■ PASSAGE ■
Tuberculoses affect one in two. Lung, kidney, and dental problems are said to have increased as a result of sand mixed with salt carried by the winds. An economy dependent on the fisheries industry was wiped out as virtually all native fish species have died. The disappearing of the Aral sea is one of the worst environmental disasters of our time. Due to excessive water usage along its contributing rivers, the Syr-Darya and Arnu-Darya, the lake has slowly disappeared taking with it most if the area's diverse ecosystem.

The 'Northern' or small Aral Sea as the Kazakhstan Sea near Aralsk is called is now approximately one fifth of its original size with extremely high levels of salt. The sea has split into two seas and is suspected to split into a third.

The water originates in the Pamirs and Tian Sian mountains of Kyrgyzstan and Tajikistan and then passes through Turkmenistan, Uzbekistan and Kazakhstan on its way to the Aral Sea. This water is mainly consumed by thirsty crops such as cotton and rice planted in virtual desert conditions.

■ REQUIRED TASK ■
Continue the passage about the shrinking Aral Sea, starting right after its last sentence.

■ DATA EXTRACT ■

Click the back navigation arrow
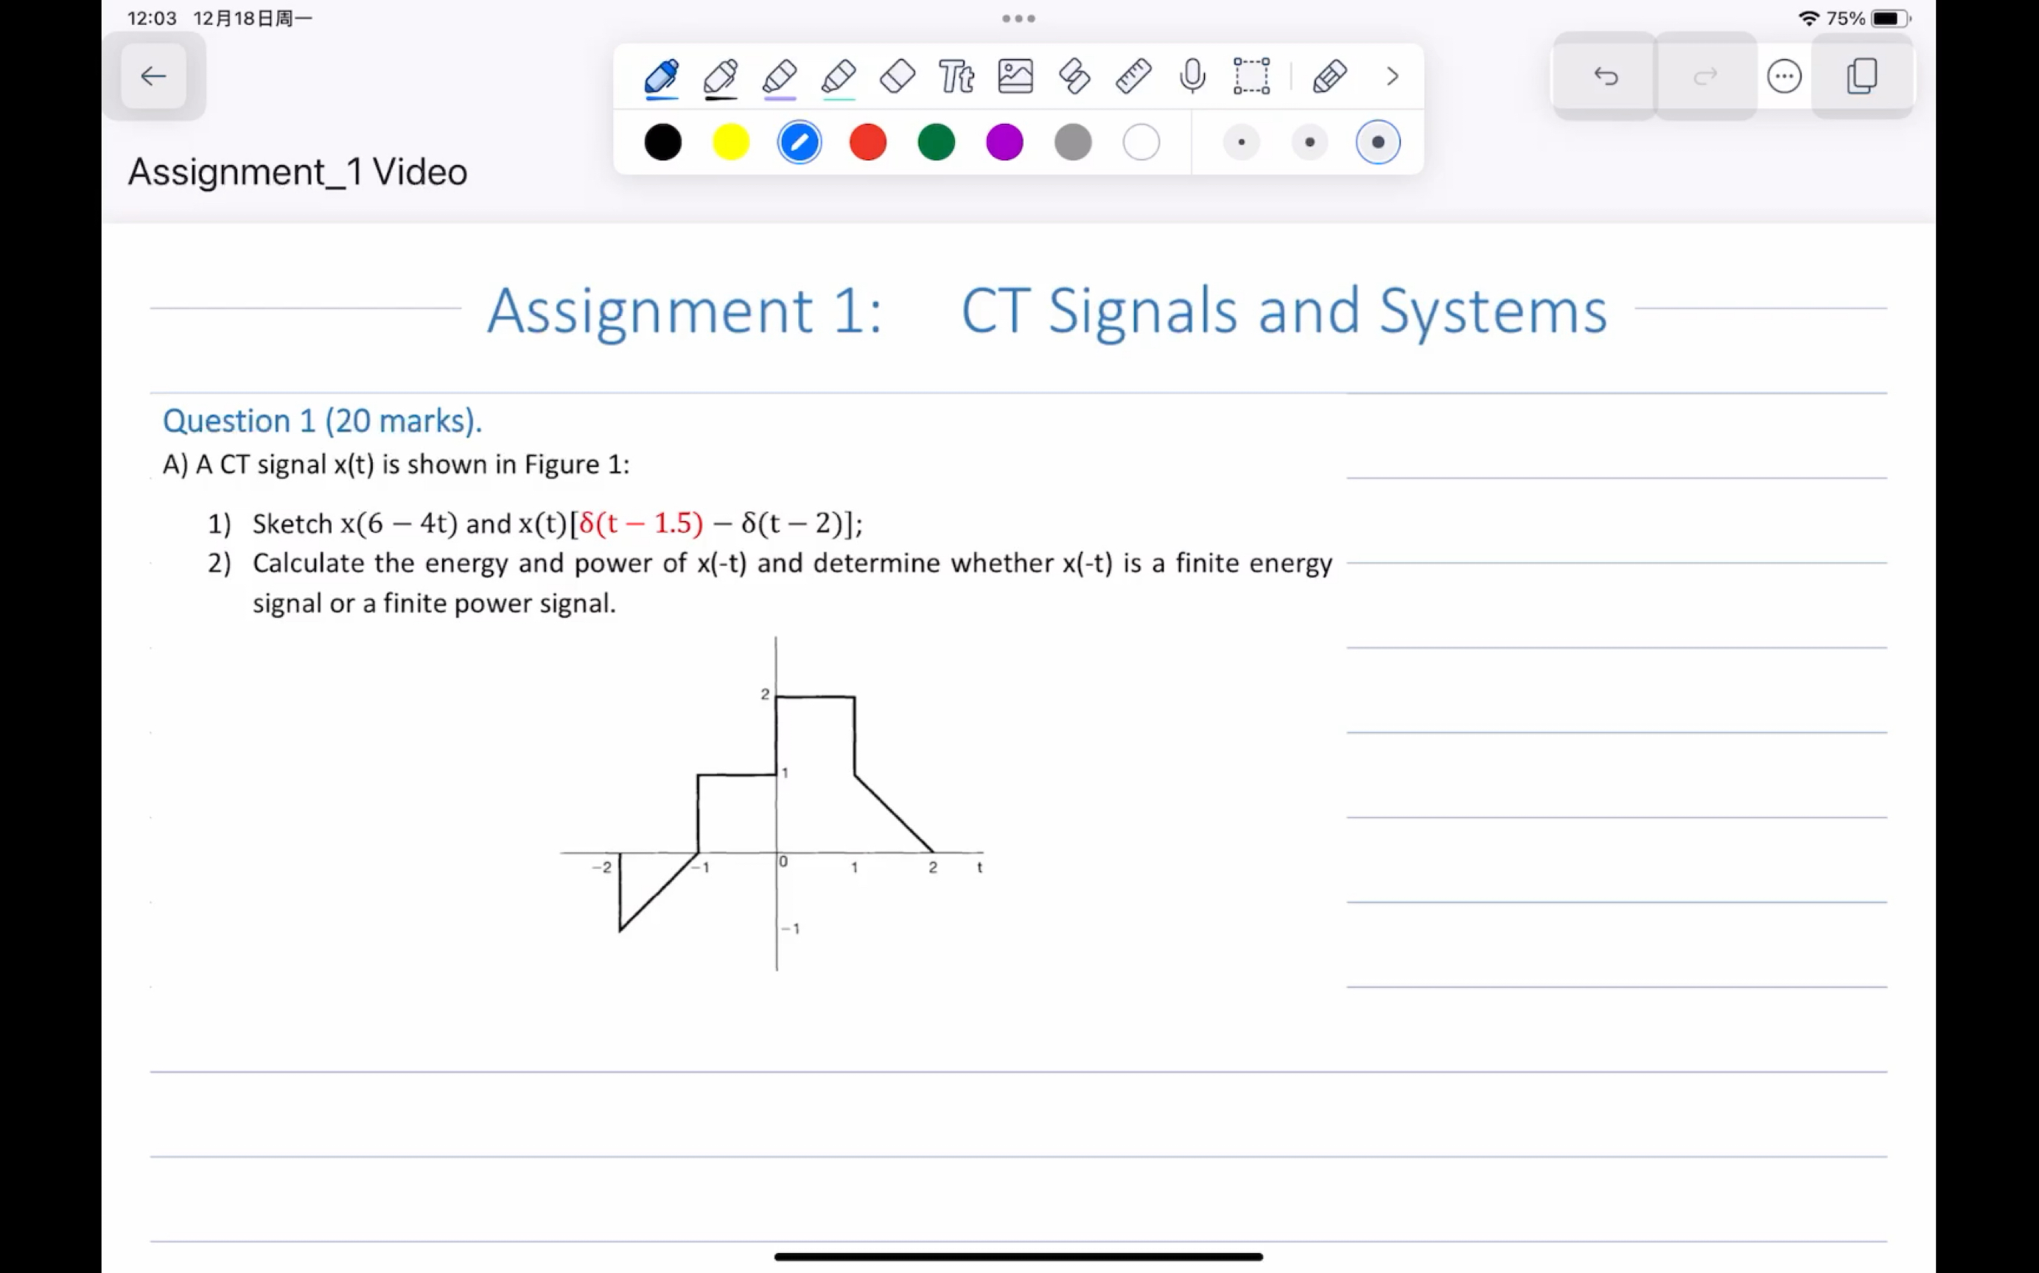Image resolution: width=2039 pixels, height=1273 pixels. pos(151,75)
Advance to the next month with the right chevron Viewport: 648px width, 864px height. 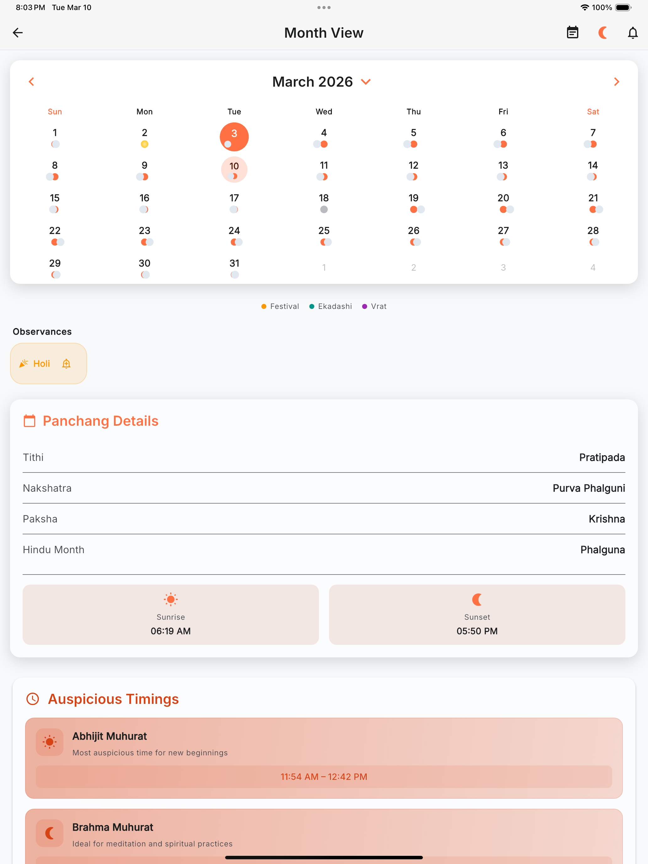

■ OUTPUT OF THE TASK ■
Cotton and other crops are such an important part of some of the economies in the region that the water is too precious for them to give back. The best hope for compromise is for the countries involved to try and develop less wasteful irrigation practices with less thirsty crops and for what is left of the lake to reach a sustainable level and stop shrinking even further.

It is feared that Lake Balkash, Asia's 4th largest lake, on the eastern side of Kazakhstan will face a similar fate as the Aral sea, if water practices remain the same and cooperation with the Chinese from where the water originates, is not reached.


Christopher Herwig is a freelance photographer, currently based in Monrovia, Liberia and doing assignments throughout West Africa.

Visit www.herwigphoto.com, and see his work on Flickr.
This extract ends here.